When markets get volatile, the first group adjusts intelligently. The second group either overreacts (missing opportunity) or underreacts (taking losses).
The discipline imposed by OCC 2011-12 is the discipline that keeps you from blowing up.
NCUA Parallels
For credit unions, NCUA guidance parallels OCC requirements without identical language.
NCUA Letter to Credit Unions 16-CU-08 addresses third-party due diligence and oversight, which applies when using external valuation providers. NCUA's supervisory expectations for complex products include appropriate risk management and board oversight.
The principles are consistent: understand your models, validate them independently, monitor their performance, and maintain appropriate governance.
Credit union examiners increasingly ask about model risk management when they see non-traditional lending activities. Being prepared matters.
Common Mistakes
Common mistakes I see institutions make:
Treating vendor models as exempt. If you use a third-party valuation service, you're still responsible for understanding and governing that model. OCC 2011-12 explicitly addresses third-party models. Using a vendor doesn't eliminate your oversight responsibility.
Validating development, not performance. Some institutions validate whether a model was built correctly but don't validate whether it actually works. Performance validation, comparing model outputs to actual outcomes, is essential.

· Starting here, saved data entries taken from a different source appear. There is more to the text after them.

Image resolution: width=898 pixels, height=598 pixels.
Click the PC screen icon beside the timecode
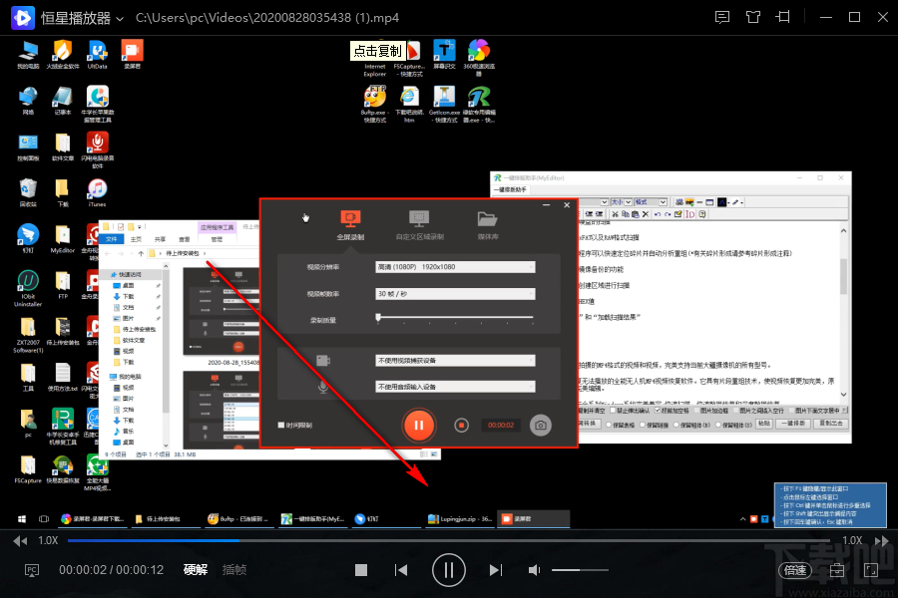click(x=32, y=570)
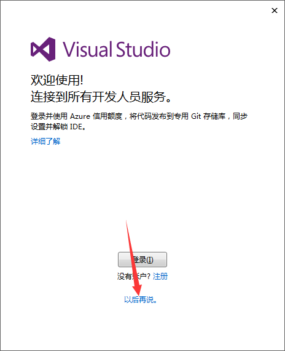Click 同步 at end of first description line
Viewport: 285px width, 351px height.
click(240, 116)
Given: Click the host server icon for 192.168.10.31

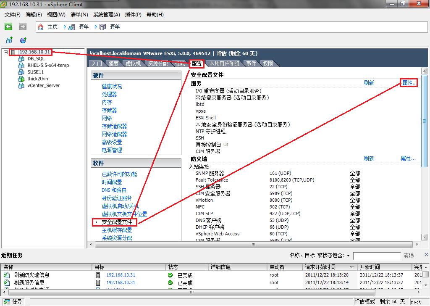Looking at the screenshot, I should [x=13, y=52].
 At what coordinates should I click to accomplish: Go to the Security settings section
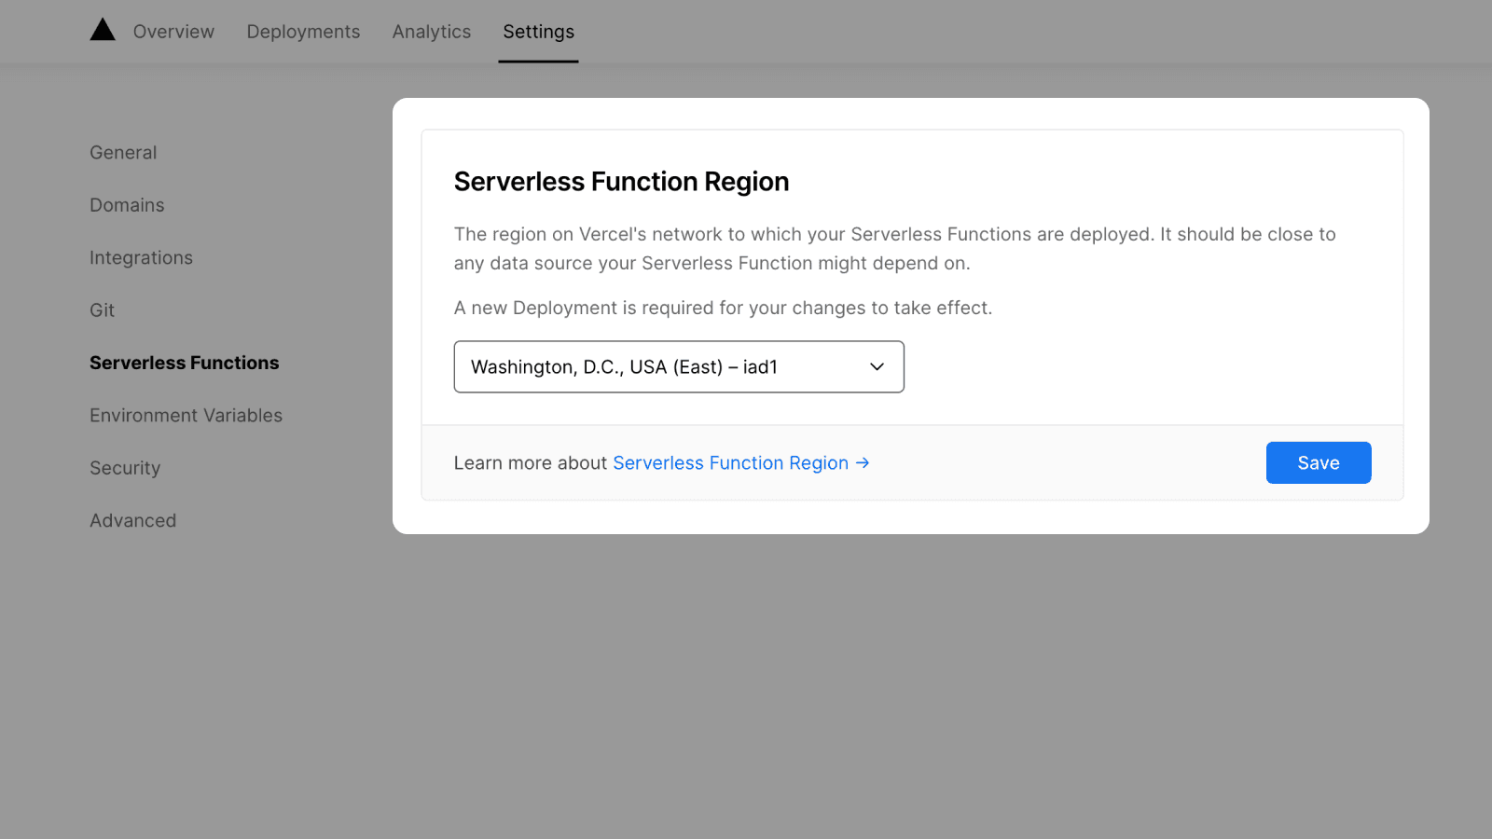click(125, 469)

Documenting once and forgetting. Methodology documentation isn't a one-time exercise. Models evolve. Markets change. Documentation must stay current.

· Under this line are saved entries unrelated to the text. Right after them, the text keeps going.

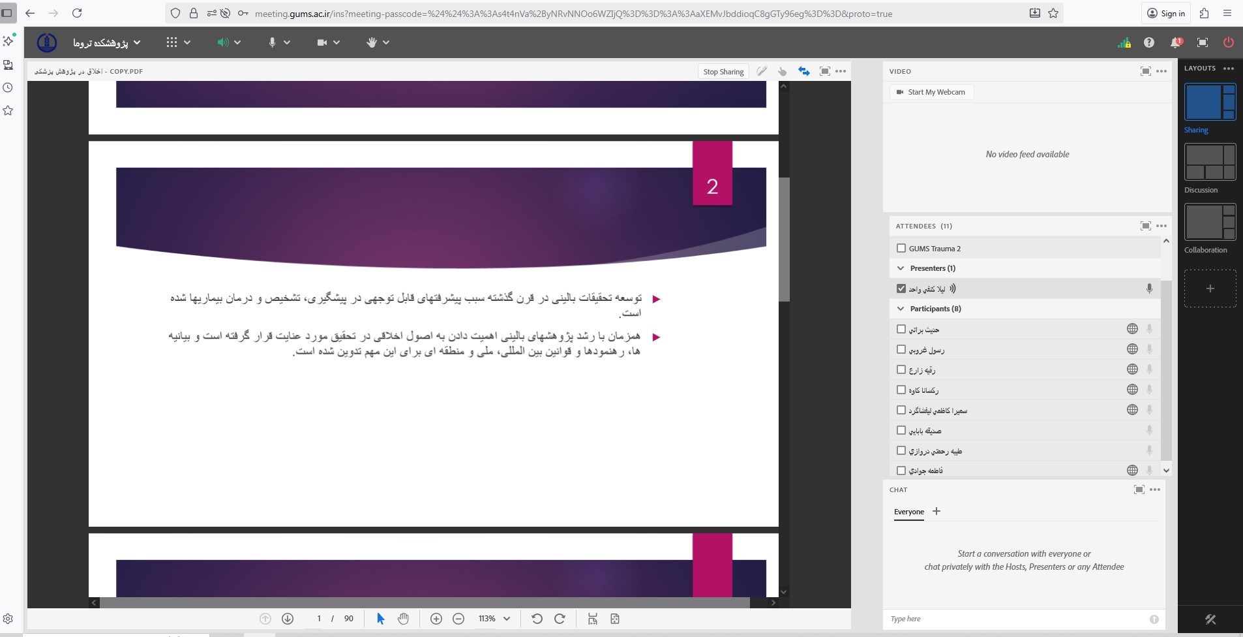Go to the next page with down arrow
1243x637 pixels.
(x=288, y=619)
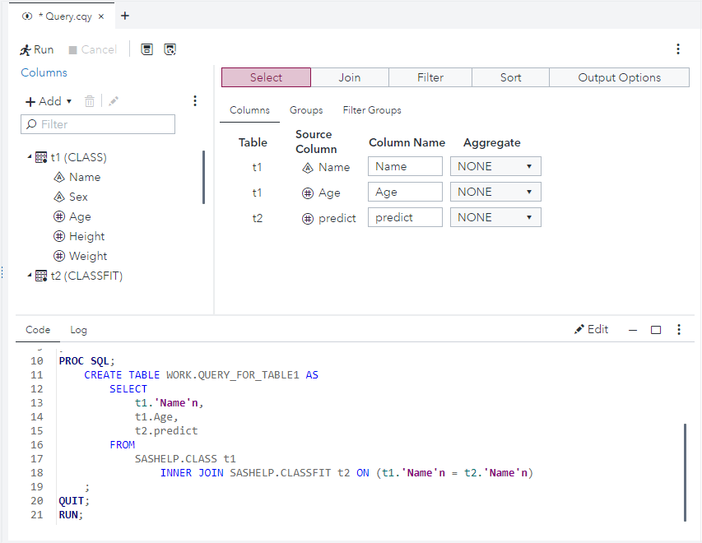Select the Height column in tree
Screen dimensions: 702x543
point(86,236)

Treating model risk as compliance overhead. Model risk management is risk management. It protects your institution from systematic errors. Treating it as bureaucracy misses the point: this is protection.
The Path Forward
For institutions entering alternative asset lending, model risk management should be addressed at the outset, not added later.
Before launch: Document methodology. Establish validation procedures. Define governance structure. Brief the board on model risk.
At launch: Monitor performance closely. Validate assumptions against early results. Refine methodology based on experience.
Ongoing: Maintain regular validation cycles. Update documentation as methodology evolves. Keep the board informed of model performance and any concerns.
This approach treats model risk management as integral to the product, not as compliance overhead layered on top.
What This Means for Your Program
Valuation methodology is not optional. The moment you use models to value alternative asset collateral, you've accepted responsibility for managing model risk.
That responsibility includes documentation, validation, monitoring, and governance. It requires investment and discipline. It does not disappear because you find it inconvenient.
The discipline required by model risk management is the discipline that produces sustainable alternative asset lending. Institutions that skip this step tend to learn the hard way.
The crypto-lending graveyard is full of companies that valued assets without methodology. Don't join them.
OCC Bulletin 2011-12 establishes model risk management requirements for national banks. NCUA supervisory expectations establish parallel requirements for credit unions. Both apply when models are used to value alternative asset collateral.